→ What the task requires
Could you print, character for character, the lines of the material below that run from the line containing "The image size is (414, 404)." through the line containing "click(x=1052, y=19)", including both of those lines?
-- start of Supplied data --
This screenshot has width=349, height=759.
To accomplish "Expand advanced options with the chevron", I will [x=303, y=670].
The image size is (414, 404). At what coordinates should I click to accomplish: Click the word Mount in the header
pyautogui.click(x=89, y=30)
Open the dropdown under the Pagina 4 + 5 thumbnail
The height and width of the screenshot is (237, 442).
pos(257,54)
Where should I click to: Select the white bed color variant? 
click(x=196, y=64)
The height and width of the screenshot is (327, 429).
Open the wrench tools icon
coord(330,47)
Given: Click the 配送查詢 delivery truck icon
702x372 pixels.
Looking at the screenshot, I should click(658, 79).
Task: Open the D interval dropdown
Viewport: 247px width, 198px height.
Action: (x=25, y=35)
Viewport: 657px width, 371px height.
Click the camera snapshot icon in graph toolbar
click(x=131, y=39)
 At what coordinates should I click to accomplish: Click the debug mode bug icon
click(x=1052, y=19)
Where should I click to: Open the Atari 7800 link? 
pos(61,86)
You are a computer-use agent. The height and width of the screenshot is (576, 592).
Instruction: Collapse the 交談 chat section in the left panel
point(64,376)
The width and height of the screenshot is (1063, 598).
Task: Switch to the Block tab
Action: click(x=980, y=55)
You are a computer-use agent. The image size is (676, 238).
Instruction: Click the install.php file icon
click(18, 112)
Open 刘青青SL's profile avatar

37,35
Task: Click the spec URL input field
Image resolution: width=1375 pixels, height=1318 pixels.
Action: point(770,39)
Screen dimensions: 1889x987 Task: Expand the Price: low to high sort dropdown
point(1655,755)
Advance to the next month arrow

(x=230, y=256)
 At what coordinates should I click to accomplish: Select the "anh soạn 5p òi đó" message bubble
-- end of Supplied data --
→ Problem solution
The image size is (414, 404). At what coordinates should I click to accomplish: Click the word Mount in the header
pyautogui.click(x=89, y=30)
Open the dropdown under the Pagina 4 + 5 thumbnail
The height and width of the screenshot is (237, 442).
pos(257,54)
Where should I click to: Select the white bed color variant? 
click(x=196, y=64)
The height and width of the screenshot is (327, 429).
Open the wrench tools icon
coord(330,47)
Given: Click the 配送查詢 delivery truck icon
702x372 pixels.
Looking at the screenshot, I should click(658, 79).
Task: Open the D interval dropdown
Viewport: 247px width, 198px height.
Action: (x=25, y=35)
Viewport: 657px width, 371px height.
Click the camera snapshot icon in graph toolbar
click(x=131, y=39)
 At what coordinates should I click to accomplish: Click the debug mode bug icon
click(x=1052, y=19)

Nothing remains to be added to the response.